Bernardo Kastrup a Brazilian-born Dutch philosopher and computer scientist who worked at CERN, the European Organization for Nuclear Research, takes this further with a lucidity that unsettles the academic establishment: matter does not produce Consciousness, Consciousness is what manifests as matter. The physical world is the outside of an universal mental process. Each of us is a temporary whirlpool in a river with no banks.
Does it sound like Eastern philosophy? Agreed. Except now it comes with equations, peer-reviewed articles, and considerable discomfort for those who still believe the brain manufactures the mind the way the pancreas manufactures insulin.
Every tradition I studied pointed toward this, each in its own language, and it took me decades to notice the obvious: there was never any distance between me and what I was seeking. The search itself was the only obstacle.

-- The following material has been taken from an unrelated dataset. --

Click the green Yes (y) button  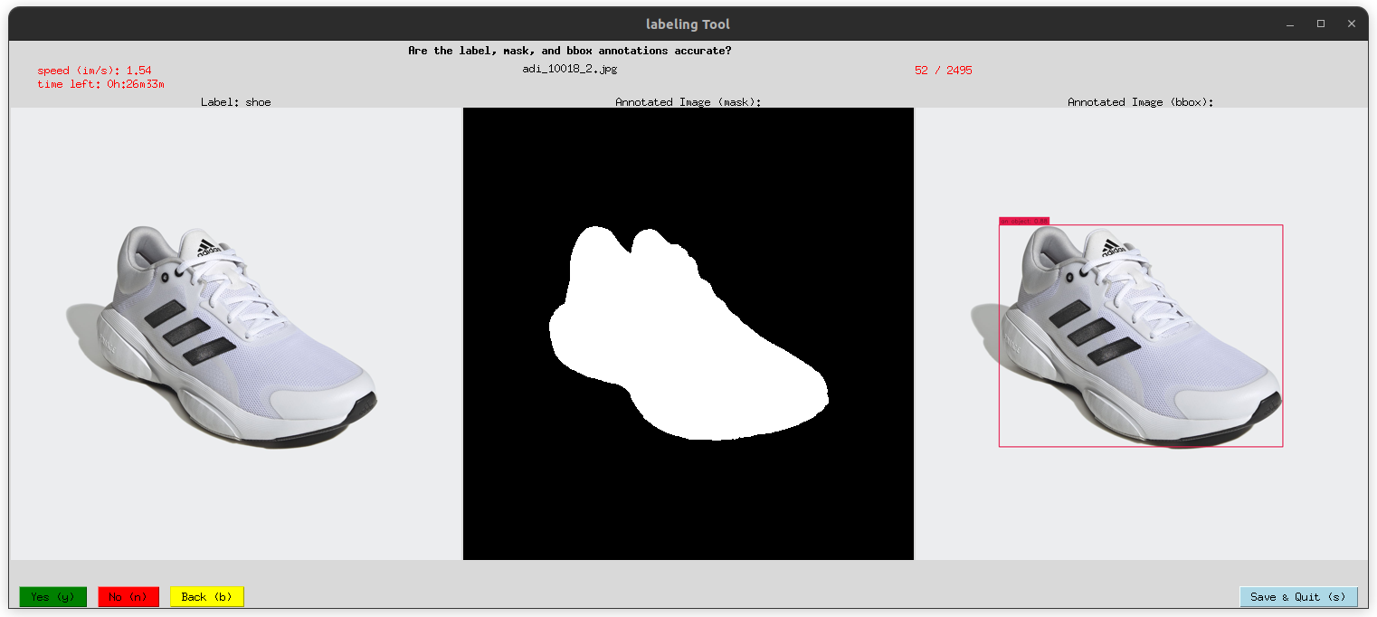point(52,597)
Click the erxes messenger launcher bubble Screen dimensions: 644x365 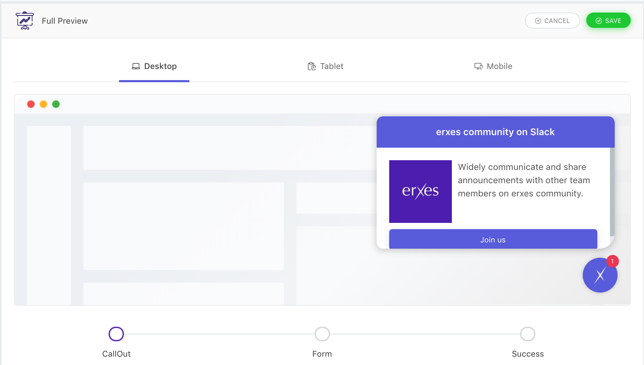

This perception, when it matures on a collective scale, will be the next and definitive shift in the human condition. Greater than the moon, greater than any war. The recognition that separation never existed. If it happens.
Today, I use the mind the way one uses a tool: analytically, on demand, when practical matters arise and call for some action. Like downloads. Beyond that, the mode is idle, available, with full attention on the present moment, on what surrounds me, registering each instant, each experience, grateful to be here. No gratitude journal, no meditation as a technique for quieting a mind that has already grown quiet on its own, because when the mind realizes that only what is here exists, it quiets itself.
Everything else is a projection: an idealized future that does not exist, or an imprecise memory insisting on generating sadness, anger, resentment. Imagination hijacks attention toward places that are not real.
Irrelevant.
Try, for even a short while, treating any thought as irrelevant, unimportant. See what happens, then tell me.
Who became sad? Who became angry? The ego. The mind.
Take one step back and observe this body/mind “unit” from a perspective that does not belong to it. Something is there, watching the thoughts and feelings that spring from those projections, from that imagination, from that always imprecise memory.
That something is you.
“Yeah, well, you know, that’s just, like, your opinion, man.”